Albert Einstein Center for Fundamental Physics

AEC Particle Trail

Electron-Neutrino

Electron Neutrino Sign at Grosse Schanze

Neutrinos were predicted by W. Pauli in 1930 to explain the missing energy observed in electrons produced in nuclear beta decays.
It took 26 years from their prediction to the discovery of the electron neutrino, the first neutrino to be experimentally found. In 1956, C. Cowan and F. Reines conducted an underground experiment placed next to a nuclear reactor, which produces a huge amount of (anti-)neutrinos via beta decay of radioactive products from Uranium fission.

Neutrinos are difficult to measure because they are only weakly interacting particles: they interact so rarely that they can cross the entire Earth. Each second, about 100 billion neutrinos pass through your thumbnail without interacting!

Neutrinos are essential for the description of weak decays, and for reasons of symmetry, for every charged lepton, i.e. electron, muon, tauon, there must be a neutral neutrino.

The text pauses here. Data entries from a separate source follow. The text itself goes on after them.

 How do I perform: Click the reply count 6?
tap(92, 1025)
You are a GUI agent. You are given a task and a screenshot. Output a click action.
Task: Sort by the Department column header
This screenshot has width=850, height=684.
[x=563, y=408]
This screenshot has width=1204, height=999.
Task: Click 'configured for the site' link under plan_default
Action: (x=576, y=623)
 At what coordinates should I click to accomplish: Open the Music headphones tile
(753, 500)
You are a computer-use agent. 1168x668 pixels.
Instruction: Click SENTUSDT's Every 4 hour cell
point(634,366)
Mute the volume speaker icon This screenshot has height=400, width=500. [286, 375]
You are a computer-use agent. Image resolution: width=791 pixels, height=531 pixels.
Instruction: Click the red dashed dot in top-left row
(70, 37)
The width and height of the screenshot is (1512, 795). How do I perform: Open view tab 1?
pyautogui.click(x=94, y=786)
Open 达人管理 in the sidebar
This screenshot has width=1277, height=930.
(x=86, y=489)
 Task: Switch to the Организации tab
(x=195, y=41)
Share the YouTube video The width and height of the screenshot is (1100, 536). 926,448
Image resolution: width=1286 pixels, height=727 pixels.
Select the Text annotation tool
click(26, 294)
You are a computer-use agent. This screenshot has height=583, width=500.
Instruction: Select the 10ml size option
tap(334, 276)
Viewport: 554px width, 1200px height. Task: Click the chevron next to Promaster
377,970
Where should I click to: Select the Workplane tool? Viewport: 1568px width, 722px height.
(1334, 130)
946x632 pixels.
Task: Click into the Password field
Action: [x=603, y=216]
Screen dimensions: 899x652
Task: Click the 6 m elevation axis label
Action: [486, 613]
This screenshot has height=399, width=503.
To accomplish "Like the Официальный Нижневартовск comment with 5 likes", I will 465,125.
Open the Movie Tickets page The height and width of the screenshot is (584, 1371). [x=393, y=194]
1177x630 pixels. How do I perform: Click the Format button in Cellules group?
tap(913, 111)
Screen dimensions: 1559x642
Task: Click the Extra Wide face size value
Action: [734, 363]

The AEC at the University of Bern is involved in several neutrino experiments, developing and constructing novel detectors and analysing the data already collected. These experiments will help gain new insights into the properties of neutrinos, which in turn will improve our understanding of the Universe and shed light on some of the unanswered questions in nature.

The sign shows a diagram for the beta decay of a neutron into a proton, which produces an electron and an electron antineutrino.